QUESTION: OK, what is your big problem with Nick Gomez’s Illtown?

ANSWER: I don’t have a problem with it.

QUESTION: I think you’re taking the piss, mate!

ANSWER: Alright, fine. I’m taking the piss. You crazy Brit. Look, you don’t have to deal with this problem in England, do you? Your entire film system is different. There aren’t, like, twenty million people out there making bad independent films. You have your Mike Leigh, your Ken Loach, you had your Alan Clarke when he was still alive...

QUESTION: Poor bugger...

ANSWER: Amen, brother.

QUESTION: But there’s a difference between European and American funding, particularly in this independent circuit you’re talking about. Krzysztof Kieslowski once said that in Europe (for a filmmaker) it’s like you’re in a zoo: fed, watered, cleaned and generally taken care of by the commissioners, but you’re stuck in a cage. In America, you’re a free man, but everybody’s out to kill you.

ANSWER: That’s a good point.

QUESTION: But back to Illtown. What do you think of Nick Gomez as a director?

ANSWER: Not much, though he did get off to a very goo d start with all those handheld urban dramas, like Laws of Gravity and that other one -- what was it called? It wasn’t even the stories that were so memorable, it was more the muscular exhuberance of his technique. He’d have these long takes where the camera would swish back and forth from one person talking to another, usually these rough ‘n’ ragged ‘n’ authentic looking faces telling each other to “eff” off and whatnot. Quality craft bridged the gap between generic story and audience interest -- they were just well made movies. Gomez has a good sense of frenetic pacing (though Matthew Harrison was doing the same thing better in Rhythm Thief, cuz he (a) has a sense of humor that bears note as a cosmic joke, ha ha, and (b) has a musical rhythm that makes his movies resemble kick-ass rock concerts. You know what I mean?
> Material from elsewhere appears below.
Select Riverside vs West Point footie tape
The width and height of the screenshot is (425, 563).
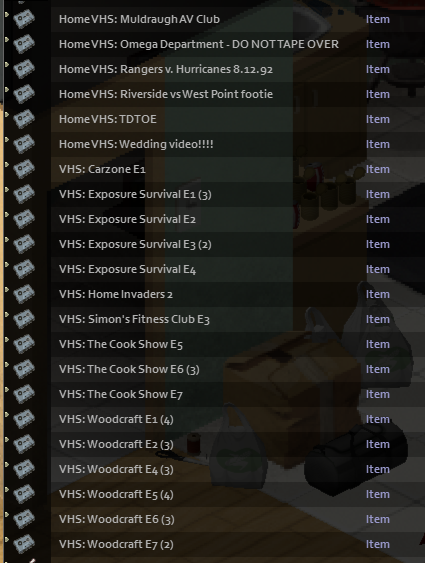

Gomez lacks that sense of tone and finger snappin’, toe tappin’ grace.)

Wanna know the truth? I think Nick Gomez did his best work as an editor for Hal Hartley’s Trust, cuz on that movie he got to use his inherent sense of conversational rhythm (as opposed to musical rhythm) inherent in Harltey’s work at that time. (Though I feel like Hartley found his boon companion in editor Steve Hamilton, who I think cut virtually all of Hartley’s pictures after that. But Gomez was solid. I wish he had stuck to editing.)